And to thy feet be this a hobble, wrought
Of lead, to make thee move at sluggard pace
Toward Yea or Nay where though perceivest naught,
For low among the dunces is his place
Who hastens to accept or to reject
With no distinction made 'twixt case and case;
Thence come rash judgements, mostly incorrect
And prejudiced, and stubborn all the more
That self-conceit shackles the intellect.

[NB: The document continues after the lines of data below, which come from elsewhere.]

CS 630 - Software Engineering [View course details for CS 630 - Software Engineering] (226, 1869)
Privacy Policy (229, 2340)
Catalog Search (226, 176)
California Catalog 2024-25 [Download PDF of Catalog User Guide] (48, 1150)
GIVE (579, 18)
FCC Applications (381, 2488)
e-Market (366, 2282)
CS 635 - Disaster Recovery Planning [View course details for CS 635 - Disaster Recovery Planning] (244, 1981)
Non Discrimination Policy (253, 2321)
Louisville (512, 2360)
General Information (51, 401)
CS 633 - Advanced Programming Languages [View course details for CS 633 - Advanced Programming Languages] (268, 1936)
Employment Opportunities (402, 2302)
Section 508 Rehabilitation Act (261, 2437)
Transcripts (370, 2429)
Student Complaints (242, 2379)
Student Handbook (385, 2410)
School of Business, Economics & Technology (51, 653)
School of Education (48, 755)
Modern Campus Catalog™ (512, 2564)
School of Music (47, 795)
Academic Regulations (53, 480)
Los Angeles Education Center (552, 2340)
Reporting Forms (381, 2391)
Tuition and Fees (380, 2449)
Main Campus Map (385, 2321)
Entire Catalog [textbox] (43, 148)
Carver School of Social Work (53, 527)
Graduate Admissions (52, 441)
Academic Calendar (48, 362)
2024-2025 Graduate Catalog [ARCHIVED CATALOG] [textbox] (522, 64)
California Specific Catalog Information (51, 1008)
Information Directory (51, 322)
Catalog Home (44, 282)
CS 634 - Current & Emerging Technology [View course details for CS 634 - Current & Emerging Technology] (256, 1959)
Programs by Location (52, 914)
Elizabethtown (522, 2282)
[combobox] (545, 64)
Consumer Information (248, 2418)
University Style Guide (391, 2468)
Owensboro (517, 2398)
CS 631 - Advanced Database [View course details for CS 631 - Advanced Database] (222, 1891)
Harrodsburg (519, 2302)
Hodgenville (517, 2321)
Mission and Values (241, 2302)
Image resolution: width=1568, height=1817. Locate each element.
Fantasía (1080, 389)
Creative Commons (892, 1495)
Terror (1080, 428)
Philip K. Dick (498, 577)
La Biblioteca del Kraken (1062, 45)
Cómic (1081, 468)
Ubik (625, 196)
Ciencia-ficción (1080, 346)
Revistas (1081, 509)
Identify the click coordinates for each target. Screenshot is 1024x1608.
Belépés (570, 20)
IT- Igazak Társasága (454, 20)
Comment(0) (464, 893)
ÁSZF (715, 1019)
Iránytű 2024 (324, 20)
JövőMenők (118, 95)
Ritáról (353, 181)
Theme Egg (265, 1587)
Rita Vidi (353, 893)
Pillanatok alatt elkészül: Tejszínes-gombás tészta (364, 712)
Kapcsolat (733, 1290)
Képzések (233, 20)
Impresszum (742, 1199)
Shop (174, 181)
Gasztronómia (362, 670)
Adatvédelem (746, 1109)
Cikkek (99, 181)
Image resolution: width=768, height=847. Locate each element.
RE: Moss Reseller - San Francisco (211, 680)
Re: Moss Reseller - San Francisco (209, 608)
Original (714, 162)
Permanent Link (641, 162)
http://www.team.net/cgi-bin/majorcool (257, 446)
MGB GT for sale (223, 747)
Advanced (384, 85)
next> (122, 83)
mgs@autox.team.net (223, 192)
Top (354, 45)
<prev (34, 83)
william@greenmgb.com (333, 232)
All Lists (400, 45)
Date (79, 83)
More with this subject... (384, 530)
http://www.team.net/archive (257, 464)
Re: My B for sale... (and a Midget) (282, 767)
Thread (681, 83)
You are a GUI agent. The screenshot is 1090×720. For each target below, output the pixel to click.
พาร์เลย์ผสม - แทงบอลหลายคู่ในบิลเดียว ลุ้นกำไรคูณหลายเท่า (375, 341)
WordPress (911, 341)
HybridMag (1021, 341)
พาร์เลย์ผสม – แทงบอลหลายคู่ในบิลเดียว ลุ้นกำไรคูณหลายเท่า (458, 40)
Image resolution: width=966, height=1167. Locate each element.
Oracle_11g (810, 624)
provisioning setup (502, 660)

Worse than in vain does any quit the shore
To fish for truth, the fisher's art unknowing –
He'll not return the man he was before;
No one should be too self-assured
In judgement, like a farmer reckoning
His gains before the corn-crop is matured,
Let Jack and Jill not think they see so far
That, seeing this man pious, that a thief,
They see them such as in God's sight they are,
For one may rise, the other come to grief.
[Paradiso, XIII, 112-142 passim]
Amen. This is a hard thing. We are so quick to pass judgment, when we have no basis to do so. Lord, grant us grace to be humble and patient.
[As an aside, this hastiness seems to serve as a critique of the idea that we cannot trust our senses. The fact is that we trust them so completely, so implicitly, that we are ready and willing to jump to conclusions based upon what we have seen or heard or touched or felt, never mind even the possibility that we might be mistaken. But I digress.]